*Problem statement:* Reproduce the data below, starting with the line that contains "proprietary [478, 1247]" and going on through the line that contains "full is located at coordinates (347, 489).", with both of those lines included. Leave the pictures out of your answer.

*Given entries:*
---+---
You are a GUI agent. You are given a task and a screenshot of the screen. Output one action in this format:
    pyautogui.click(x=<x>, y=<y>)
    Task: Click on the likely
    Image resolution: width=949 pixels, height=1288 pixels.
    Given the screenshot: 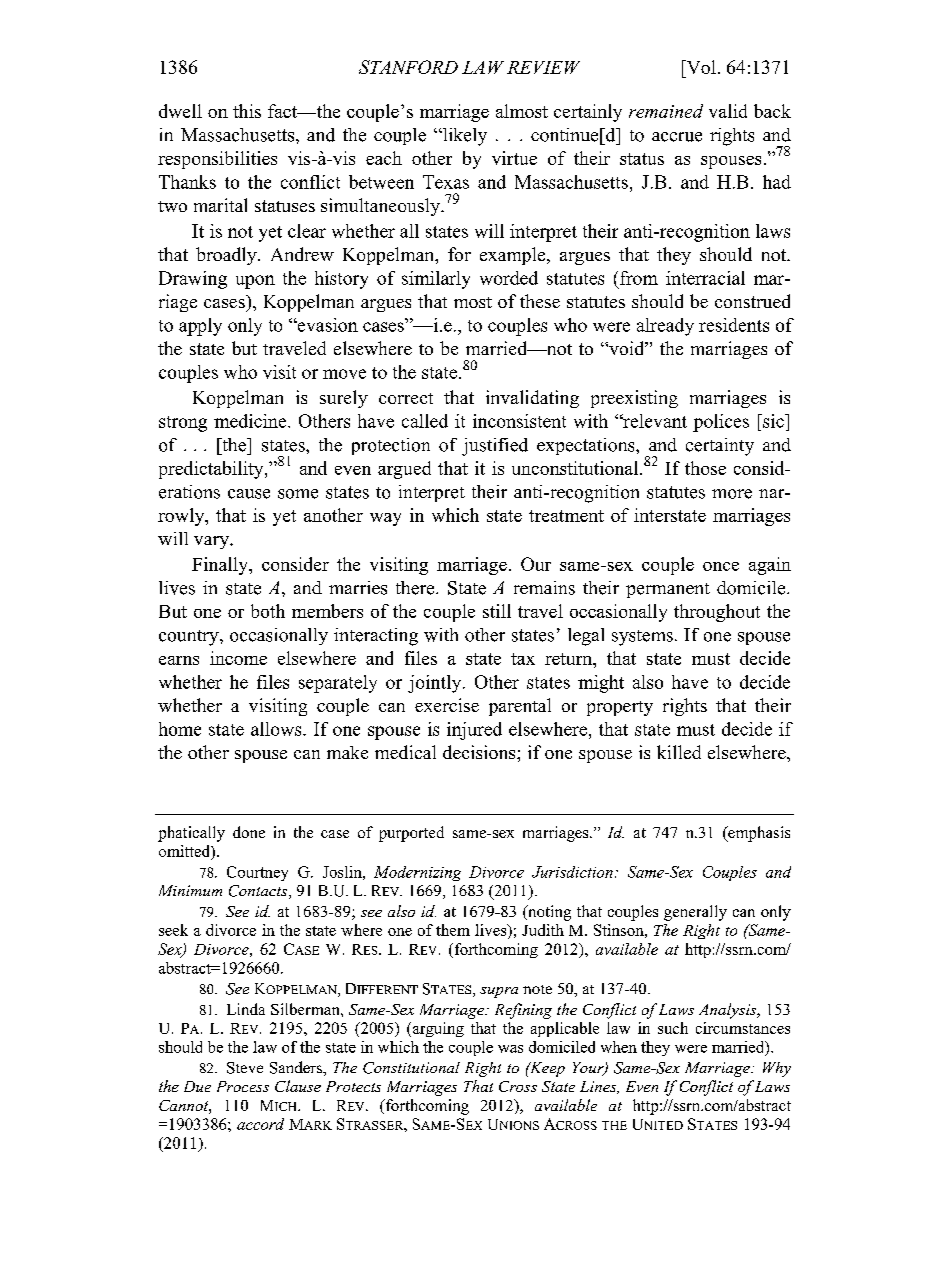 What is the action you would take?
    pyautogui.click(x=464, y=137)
---+---
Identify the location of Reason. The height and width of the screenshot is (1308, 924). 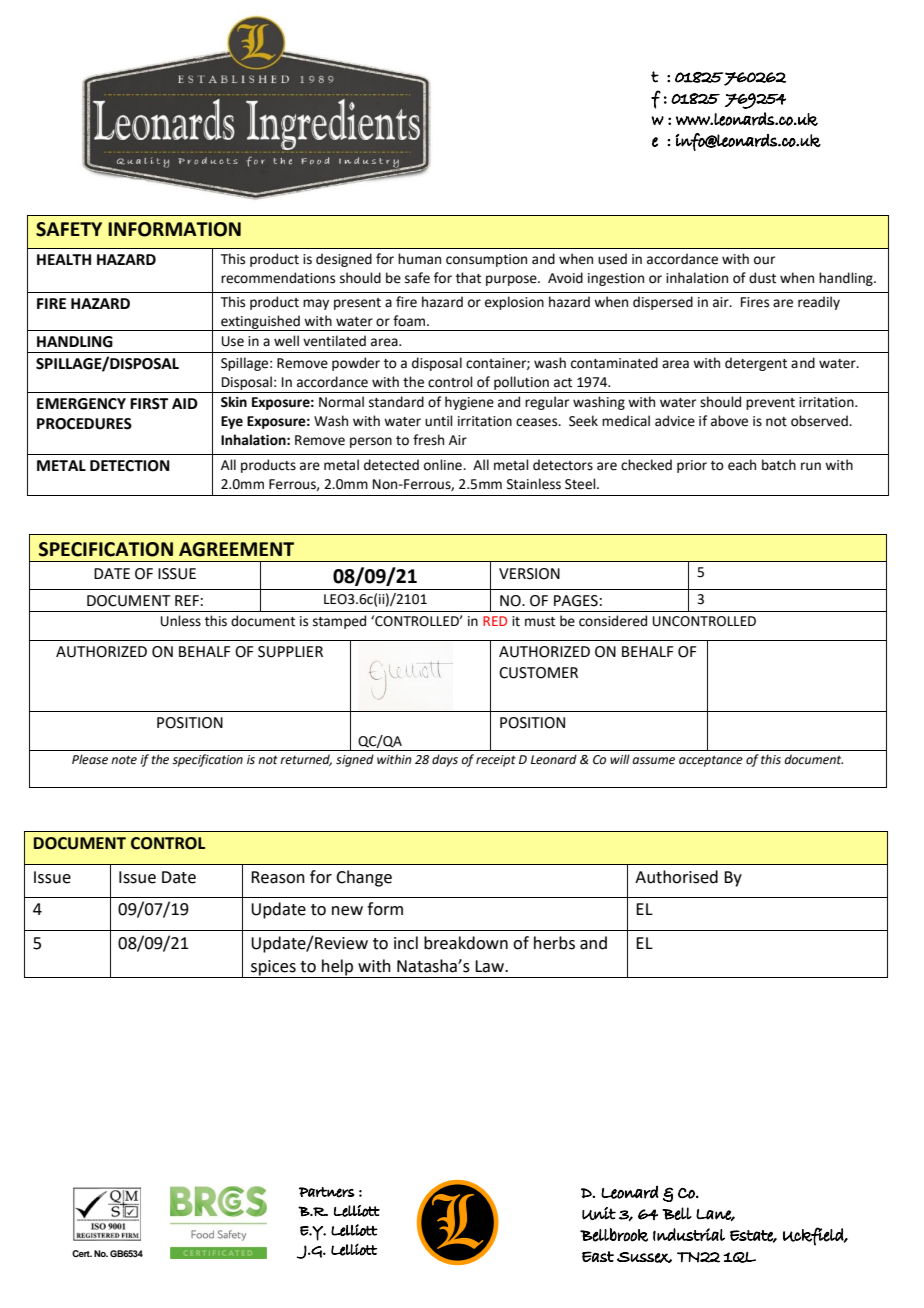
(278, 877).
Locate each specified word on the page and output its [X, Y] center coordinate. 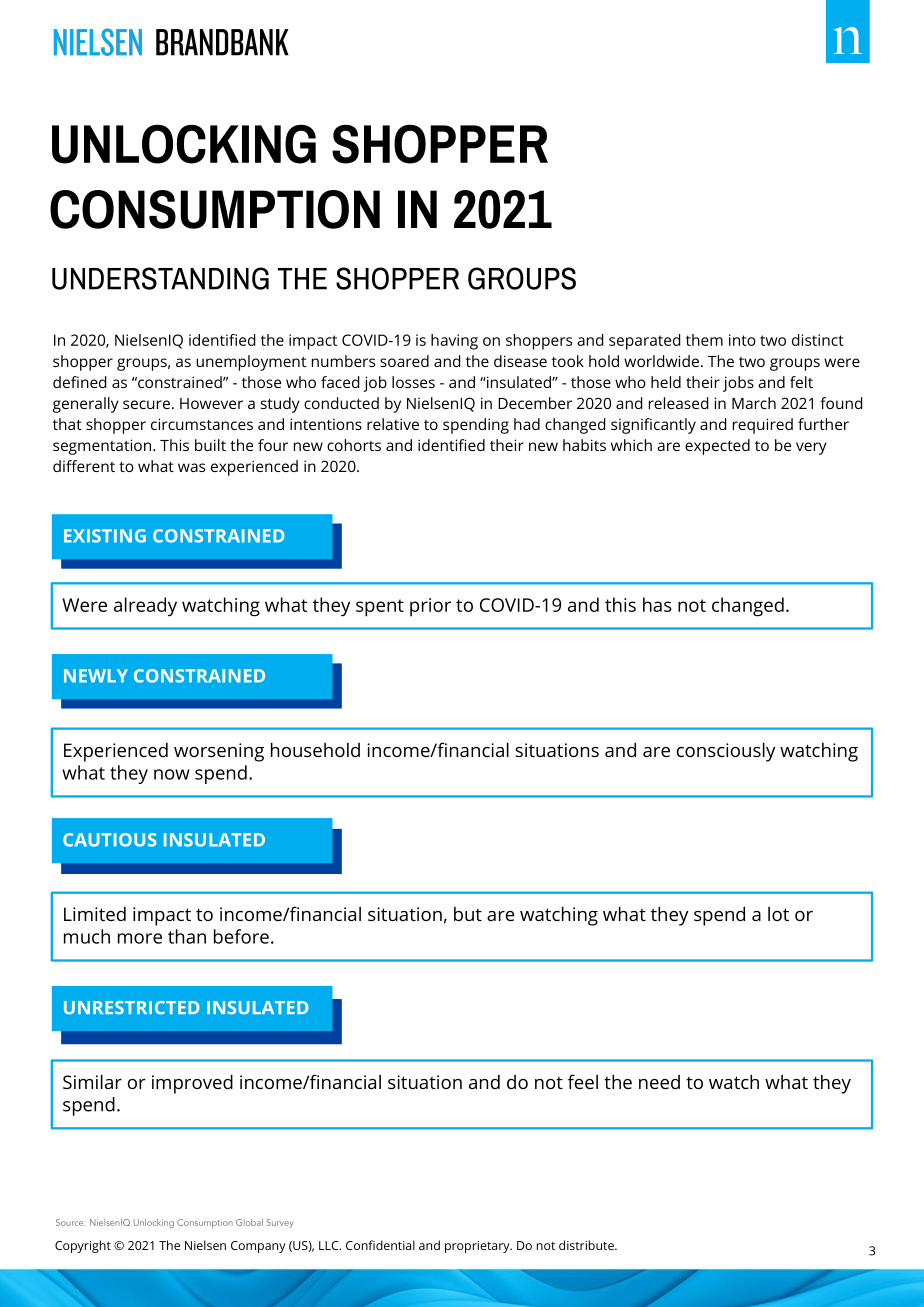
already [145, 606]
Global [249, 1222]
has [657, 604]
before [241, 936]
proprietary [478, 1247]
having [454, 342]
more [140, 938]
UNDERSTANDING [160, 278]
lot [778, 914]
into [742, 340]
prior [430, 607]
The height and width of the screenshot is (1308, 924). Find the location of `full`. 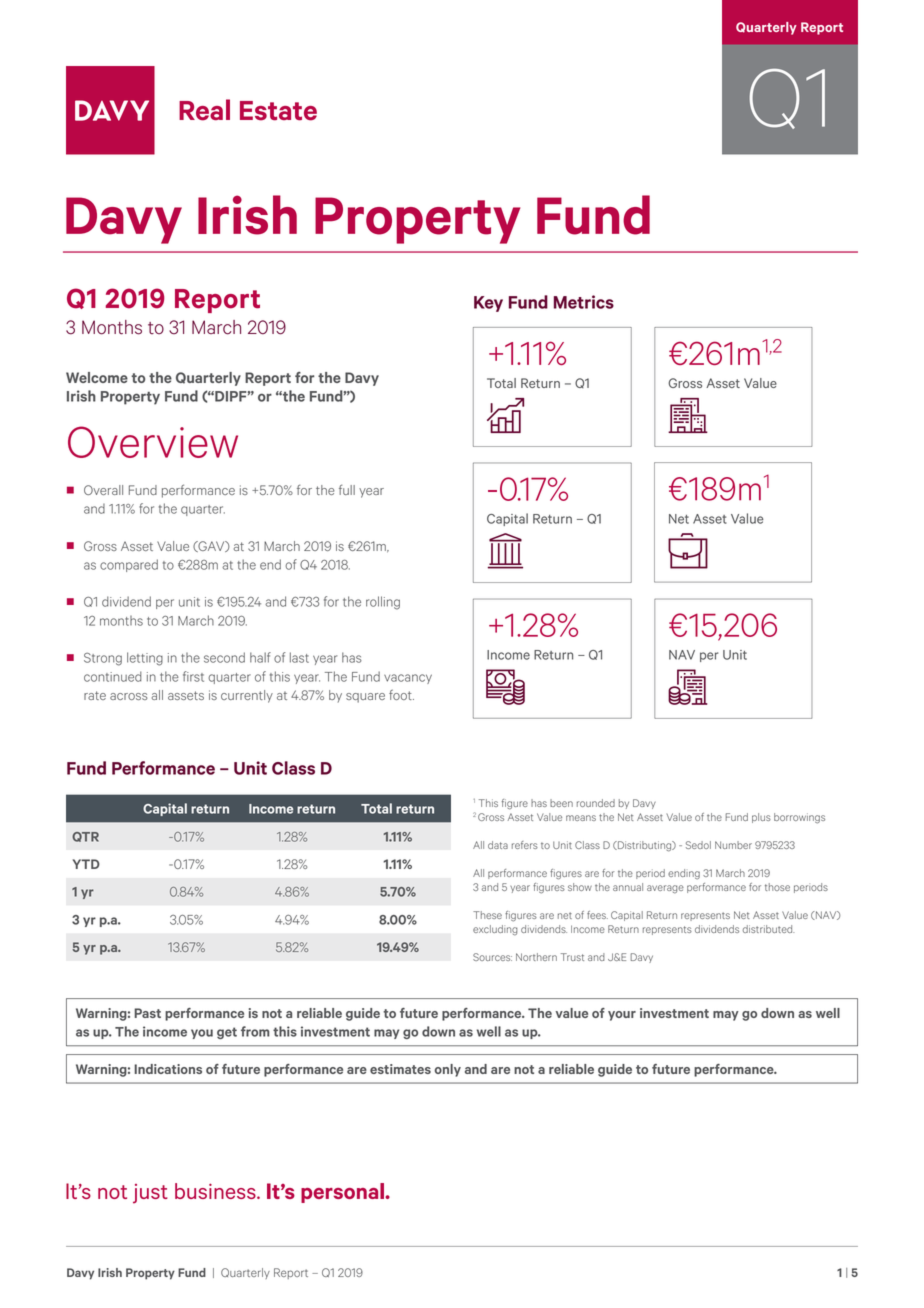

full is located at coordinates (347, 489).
---+---
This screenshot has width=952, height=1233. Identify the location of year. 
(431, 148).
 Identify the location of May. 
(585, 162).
---+---
*Result of the exercise:*
proprietary [478, 1247]
having [454, 342]
more [140, 938]
UNDERSTANDING [160, 278]
lot [778, 914]
into [742, 340]
prior [430, 607]
The height and width of the screenshot is (1308, 924). Find the location of `full`. 

full is located at coordinates (347, 489).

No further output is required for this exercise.